-- START DATASET RECORDS --

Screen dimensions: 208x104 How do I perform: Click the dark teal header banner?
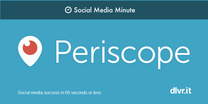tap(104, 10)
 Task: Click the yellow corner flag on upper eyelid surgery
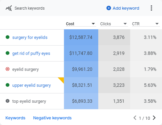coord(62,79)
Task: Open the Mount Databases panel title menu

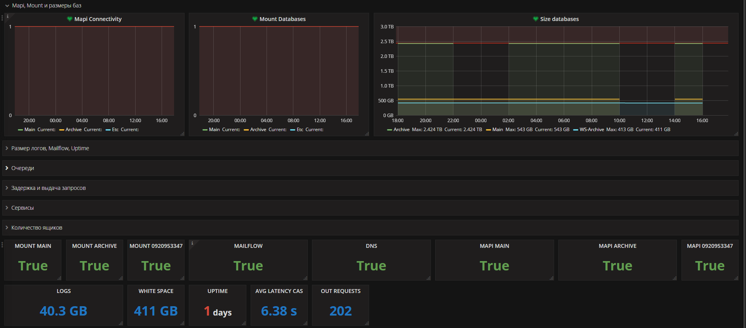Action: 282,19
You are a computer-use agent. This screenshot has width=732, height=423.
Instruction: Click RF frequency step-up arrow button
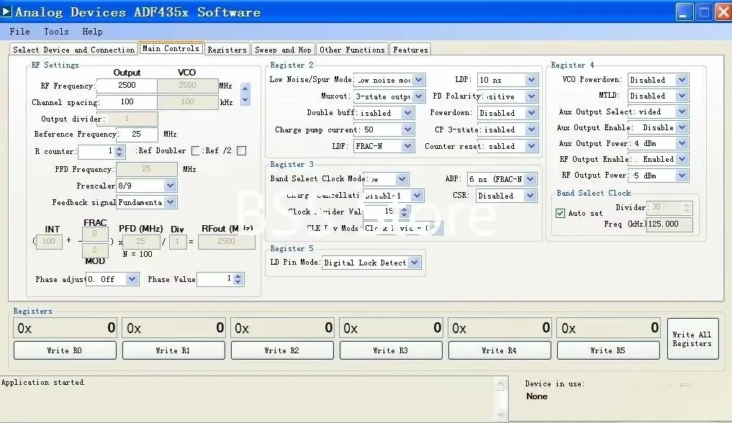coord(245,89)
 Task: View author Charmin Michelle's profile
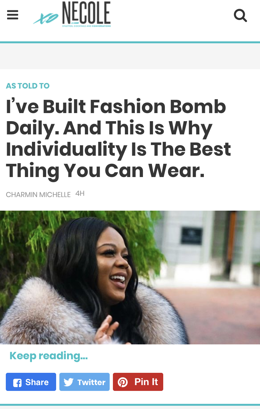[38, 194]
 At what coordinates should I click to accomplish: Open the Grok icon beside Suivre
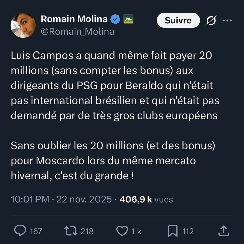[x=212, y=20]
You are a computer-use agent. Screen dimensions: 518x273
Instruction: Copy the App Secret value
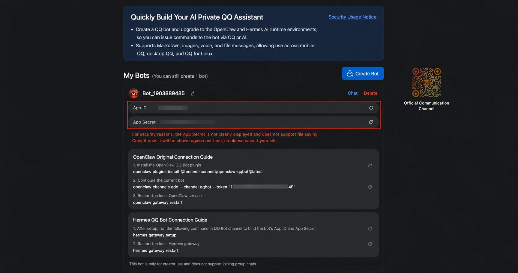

-- END DATASET RECORDS --

* **TASK OBJECTIVE**:
Find each of the rows above that contains the string "agent", treating uppercase and lowercase as different, and copy those lines in full.

* **REPLY**:
You are a computer-use agent. This screenshot has width=732, height=423.
You are a computer-use agent. Screen dimensions: 518x273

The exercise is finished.